Scores were 48-46 twice and 49-46 for Griffin who engaged in the frontrunner for 2008 Fight of The Year with Jackson.

And this one will be tough to top.

Griffin took the fight to the champion immediately, working behind his jab and some quick kicks to the head and legs. The challenger’s handspeed was impressive early, catching Jackson off guard. When the two would exchange at close range though, Jackson was in his element and he was able to land with more consistency, and with under three minutes left he was able to jar Griffin briefly with a left hook. The challenger recovered quickly and flurried back, but a right uppercut by Jackson with a little over a minute left dropped Griffin. Jackson pounced on his foe, but Griffin got his wits back and fought his way back up, where he continued to move forward and engage until the bell rang.

Continuing to be the aggressor, Griffin opened the second with more leg kicks, this time buckling Jackson’s left leg.

“He jacked my leg up,” said Jackson. “I’m not that good at acting. He knew he hurt me.”

As the champion staggered backward, Griffin moved in, clinching and landing knees at close range before trying to sink in a guillotine. Jackson escaped that trouble but wound up in more as the bout subsequently moved to the mat, with Griffin working for submissions and grounding and pounding Jackson steadily for the remainder of the round.

“You’ve got to make him fight you,” trainer Juanito Ibarra told Jackson between rounds two and three as the champion’s left knee was iced, and ‘Rampage’ showed his heart as he entered the fray again for round three. Griffin, not getting overly aggressive, pecked away from long range as Jackson concentrated on avoiding more leg kicks and on catching the challenger with haymakers as he came into range. As the round entered its final two minutes, Jackson appeared to be back in business as he scored with body shots and hard counters to the head when Griffin tried to open up. By the end of the round Griffin was landing his flurries though, and the crowd roared as the bell sounded.

As the fight entered the championship rounds, Jackson’s urgency was evident as he stalked Griffin and landed with heavy shots to the head.

“Every punch he threw hurt,” said Griffin.

Griffin responded with a takedown, with Jackson ending up in his challenger’s guard. With 3:40 left, Griffin, bow bleeding from over his right eye, locked in a triangle choke, and the response from Jackson was what you would expect – a slam that broke the hold and allowed Jackson to resume his ground and pound attack. The two fighters rose with two minutes remaining, and Jackson again jarred Griffin with shots to the side of the head. Griffin didn’t shrink under the attack, and he fired back with kicks and his own haymakers. Predictably, the round ended with a toe-to-toe exchange.
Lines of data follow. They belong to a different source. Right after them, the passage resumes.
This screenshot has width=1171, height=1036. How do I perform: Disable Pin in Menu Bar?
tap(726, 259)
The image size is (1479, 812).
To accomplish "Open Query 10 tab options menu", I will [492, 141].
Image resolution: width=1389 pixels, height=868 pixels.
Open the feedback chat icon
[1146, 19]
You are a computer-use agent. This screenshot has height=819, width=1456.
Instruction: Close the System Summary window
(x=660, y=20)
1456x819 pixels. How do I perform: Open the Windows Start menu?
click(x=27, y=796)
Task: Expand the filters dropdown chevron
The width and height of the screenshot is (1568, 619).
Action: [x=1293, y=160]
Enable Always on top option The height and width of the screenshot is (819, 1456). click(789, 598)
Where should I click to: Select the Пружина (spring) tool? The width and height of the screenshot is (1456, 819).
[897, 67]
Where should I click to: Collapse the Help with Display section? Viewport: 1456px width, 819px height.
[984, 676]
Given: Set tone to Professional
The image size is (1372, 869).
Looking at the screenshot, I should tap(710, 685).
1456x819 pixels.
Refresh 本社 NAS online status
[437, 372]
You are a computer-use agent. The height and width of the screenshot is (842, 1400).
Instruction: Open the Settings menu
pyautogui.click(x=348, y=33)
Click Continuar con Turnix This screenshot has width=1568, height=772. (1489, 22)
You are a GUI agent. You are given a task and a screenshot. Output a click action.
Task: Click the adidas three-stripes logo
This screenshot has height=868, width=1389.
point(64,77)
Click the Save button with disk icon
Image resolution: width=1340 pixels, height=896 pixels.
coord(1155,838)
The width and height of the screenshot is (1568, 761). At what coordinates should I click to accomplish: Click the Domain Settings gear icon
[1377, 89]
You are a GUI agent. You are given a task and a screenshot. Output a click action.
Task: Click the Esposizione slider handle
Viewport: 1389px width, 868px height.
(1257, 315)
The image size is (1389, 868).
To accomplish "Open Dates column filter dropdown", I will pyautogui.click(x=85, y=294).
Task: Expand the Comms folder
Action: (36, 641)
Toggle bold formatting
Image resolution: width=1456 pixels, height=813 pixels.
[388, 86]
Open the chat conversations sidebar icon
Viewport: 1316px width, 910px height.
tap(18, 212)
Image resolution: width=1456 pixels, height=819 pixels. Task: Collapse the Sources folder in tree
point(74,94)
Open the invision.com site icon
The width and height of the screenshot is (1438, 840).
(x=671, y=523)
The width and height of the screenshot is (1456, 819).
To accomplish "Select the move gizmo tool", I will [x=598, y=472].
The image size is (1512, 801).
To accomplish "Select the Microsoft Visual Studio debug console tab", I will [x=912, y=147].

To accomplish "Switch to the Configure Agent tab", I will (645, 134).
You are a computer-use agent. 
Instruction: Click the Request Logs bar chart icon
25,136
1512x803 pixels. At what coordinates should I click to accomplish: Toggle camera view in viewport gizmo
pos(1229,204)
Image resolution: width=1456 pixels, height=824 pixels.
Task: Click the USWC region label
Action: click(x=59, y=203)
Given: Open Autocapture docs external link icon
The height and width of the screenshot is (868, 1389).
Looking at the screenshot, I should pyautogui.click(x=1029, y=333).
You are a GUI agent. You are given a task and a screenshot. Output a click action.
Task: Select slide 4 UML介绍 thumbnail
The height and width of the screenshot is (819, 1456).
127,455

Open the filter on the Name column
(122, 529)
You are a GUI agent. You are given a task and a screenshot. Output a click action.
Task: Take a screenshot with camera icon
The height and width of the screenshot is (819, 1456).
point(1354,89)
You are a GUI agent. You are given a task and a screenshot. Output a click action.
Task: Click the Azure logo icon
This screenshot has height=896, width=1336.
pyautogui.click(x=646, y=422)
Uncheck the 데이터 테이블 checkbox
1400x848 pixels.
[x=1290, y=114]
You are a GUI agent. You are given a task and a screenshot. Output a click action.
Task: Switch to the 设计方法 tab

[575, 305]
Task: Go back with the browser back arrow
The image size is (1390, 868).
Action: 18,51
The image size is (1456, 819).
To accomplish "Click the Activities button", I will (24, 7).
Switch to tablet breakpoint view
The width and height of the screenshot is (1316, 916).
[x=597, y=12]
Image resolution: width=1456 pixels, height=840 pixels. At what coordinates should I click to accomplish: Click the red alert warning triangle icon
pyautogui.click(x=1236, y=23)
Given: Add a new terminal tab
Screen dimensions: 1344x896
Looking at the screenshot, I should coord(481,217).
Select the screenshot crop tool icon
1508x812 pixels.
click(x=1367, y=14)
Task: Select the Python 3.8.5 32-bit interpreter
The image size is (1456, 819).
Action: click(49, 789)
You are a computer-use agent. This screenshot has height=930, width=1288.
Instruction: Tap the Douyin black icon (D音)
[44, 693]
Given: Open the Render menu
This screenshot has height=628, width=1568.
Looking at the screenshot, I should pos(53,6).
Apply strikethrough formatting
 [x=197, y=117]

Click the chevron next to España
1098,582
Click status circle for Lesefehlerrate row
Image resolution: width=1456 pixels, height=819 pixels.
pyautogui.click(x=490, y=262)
Griffin opened the final round with more leg kicks, hoping to repeat his second round success and 90 seconds in, he added pinpoint strikes to the head. That seemed to wake Jackson back up as he landed flush shots to the head and body, but Griffin took everything in stride and kept moving forward, jarring the champion with his own return fire. The final minute saw the packed house rise in appreciation for the efforts of both men, and neither stopped swinging until the final bell ended, putting an exclamation point on an unforgettable night.